**Pixel coordinate grounding data**
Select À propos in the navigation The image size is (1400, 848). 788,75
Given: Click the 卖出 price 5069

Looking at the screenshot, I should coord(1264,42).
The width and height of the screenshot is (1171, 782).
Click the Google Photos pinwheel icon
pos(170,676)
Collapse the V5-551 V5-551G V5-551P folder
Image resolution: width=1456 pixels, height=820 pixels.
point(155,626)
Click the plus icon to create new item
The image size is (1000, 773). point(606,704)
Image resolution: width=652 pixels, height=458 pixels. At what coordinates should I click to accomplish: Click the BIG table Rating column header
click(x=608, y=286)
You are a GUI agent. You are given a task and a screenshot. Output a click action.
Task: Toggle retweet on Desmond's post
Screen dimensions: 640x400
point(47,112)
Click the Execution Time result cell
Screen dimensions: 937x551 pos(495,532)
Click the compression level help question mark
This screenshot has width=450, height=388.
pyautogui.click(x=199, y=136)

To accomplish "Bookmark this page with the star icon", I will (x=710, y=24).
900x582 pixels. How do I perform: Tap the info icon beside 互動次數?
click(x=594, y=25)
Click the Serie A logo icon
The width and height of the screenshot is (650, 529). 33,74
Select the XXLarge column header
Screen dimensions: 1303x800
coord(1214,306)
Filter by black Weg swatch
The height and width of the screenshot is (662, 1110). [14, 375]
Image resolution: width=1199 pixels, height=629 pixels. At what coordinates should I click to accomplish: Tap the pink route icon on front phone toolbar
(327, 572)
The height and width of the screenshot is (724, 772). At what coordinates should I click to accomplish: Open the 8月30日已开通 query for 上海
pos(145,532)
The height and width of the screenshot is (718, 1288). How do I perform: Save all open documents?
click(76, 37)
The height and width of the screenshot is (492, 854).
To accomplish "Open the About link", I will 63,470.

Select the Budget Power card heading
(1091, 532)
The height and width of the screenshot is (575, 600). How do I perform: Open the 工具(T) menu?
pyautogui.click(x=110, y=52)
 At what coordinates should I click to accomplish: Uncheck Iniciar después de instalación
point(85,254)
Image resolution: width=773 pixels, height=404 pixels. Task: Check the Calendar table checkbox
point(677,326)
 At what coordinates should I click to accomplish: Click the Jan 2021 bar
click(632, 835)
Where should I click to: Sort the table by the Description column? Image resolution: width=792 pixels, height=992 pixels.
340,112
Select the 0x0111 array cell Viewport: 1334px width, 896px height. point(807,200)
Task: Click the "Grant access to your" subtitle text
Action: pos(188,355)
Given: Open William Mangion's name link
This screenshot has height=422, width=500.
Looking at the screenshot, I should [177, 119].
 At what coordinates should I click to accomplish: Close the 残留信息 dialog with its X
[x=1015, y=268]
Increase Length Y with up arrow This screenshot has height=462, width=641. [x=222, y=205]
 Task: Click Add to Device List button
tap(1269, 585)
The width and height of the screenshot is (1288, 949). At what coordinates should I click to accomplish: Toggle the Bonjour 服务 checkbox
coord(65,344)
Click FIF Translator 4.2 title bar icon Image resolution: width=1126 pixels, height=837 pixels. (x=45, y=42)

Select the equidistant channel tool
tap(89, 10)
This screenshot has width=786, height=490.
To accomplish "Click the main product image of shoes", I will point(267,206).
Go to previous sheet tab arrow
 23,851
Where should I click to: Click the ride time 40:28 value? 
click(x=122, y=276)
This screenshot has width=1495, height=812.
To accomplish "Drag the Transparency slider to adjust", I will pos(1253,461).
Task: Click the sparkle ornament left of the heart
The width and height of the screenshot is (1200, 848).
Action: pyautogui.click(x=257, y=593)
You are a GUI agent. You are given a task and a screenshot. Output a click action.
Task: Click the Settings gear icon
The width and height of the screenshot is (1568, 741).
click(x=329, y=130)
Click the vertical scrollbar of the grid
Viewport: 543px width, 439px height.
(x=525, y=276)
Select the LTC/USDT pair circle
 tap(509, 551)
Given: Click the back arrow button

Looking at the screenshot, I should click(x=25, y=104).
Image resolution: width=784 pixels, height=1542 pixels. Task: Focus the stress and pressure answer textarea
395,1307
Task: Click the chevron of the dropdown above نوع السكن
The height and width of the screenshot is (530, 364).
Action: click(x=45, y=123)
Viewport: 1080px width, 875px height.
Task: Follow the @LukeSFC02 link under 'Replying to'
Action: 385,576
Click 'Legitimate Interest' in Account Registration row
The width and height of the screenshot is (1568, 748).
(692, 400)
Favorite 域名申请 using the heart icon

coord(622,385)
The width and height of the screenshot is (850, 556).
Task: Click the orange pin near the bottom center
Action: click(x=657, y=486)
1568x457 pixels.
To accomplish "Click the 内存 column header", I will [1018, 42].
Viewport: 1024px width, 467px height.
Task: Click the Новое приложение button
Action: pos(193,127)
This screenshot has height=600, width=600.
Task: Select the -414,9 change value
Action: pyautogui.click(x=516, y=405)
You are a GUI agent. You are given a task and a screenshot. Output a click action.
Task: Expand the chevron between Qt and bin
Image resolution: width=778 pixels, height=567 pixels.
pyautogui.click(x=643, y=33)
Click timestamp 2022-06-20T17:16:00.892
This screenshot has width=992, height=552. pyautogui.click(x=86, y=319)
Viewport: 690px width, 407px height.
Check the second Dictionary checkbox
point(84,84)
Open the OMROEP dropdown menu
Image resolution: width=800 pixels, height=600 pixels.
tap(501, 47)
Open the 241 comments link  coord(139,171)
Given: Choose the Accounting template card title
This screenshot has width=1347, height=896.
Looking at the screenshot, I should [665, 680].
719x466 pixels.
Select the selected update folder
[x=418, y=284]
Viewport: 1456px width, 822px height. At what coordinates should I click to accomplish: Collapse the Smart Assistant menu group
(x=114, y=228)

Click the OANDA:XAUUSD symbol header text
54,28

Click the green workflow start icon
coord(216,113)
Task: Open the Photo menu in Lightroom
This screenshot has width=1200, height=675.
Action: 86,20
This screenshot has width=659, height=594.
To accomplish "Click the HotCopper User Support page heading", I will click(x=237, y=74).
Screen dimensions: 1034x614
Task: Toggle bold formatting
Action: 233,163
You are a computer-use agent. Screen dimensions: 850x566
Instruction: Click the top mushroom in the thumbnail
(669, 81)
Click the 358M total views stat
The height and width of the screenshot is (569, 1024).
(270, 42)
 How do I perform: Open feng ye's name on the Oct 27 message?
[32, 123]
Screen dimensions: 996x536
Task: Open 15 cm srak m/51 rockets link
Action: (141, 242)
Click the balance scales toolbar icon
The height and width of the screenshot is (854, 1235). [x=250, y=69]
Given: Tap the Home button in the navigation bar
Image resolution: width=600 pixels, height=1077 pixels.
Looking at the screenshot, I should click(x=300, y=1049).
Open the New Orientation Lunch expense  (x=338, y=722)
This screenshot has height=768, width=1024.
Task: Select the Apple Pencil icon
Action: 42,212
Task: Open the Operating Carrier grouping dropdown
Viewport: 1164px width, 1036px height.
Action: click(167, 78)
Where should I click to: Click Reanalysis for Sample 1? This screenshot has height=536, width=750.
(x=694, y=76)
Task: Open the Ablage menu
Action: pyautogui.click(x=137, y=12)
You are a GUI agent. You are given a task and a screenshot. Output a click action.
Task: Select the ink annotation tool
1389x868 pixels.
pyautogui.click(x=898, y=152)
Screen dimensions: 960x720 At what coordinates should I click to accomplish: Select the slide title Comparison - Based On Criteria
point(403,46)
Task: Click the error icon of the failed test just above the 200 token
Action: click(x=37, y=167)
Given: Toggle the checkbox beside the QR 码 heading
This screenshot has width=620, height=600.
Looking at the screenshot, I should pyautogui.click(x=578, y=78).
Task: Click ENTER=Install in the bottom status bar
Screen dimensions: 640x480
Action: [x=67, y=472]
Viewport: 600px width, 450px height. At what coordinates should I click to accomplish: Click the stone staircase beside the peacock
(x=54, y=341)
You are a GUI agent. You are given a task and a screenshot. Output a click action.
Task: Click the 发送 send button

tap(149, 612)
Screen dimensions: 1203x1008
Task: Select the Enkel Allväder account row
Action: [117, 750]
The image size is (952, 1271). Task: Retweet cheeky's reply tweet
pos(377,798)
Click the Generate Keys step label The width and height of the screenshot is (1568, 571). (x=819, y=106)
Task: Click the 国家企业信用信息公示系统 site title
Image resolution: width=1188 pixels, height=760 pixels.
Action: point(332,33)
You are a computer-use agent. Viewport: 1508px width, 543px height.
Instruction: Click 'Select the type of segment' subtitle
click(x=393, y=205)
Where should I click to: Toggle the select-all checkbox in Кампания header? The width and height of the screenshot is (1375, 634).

**Work item**
Look through the entries above and report each line where the string "computer" occurs.

**Output of the exercise**
You are a computer-use agent. Screen dimensions: 850x566
You are a computer-use agent. Viewport: 1508px width, 543px height.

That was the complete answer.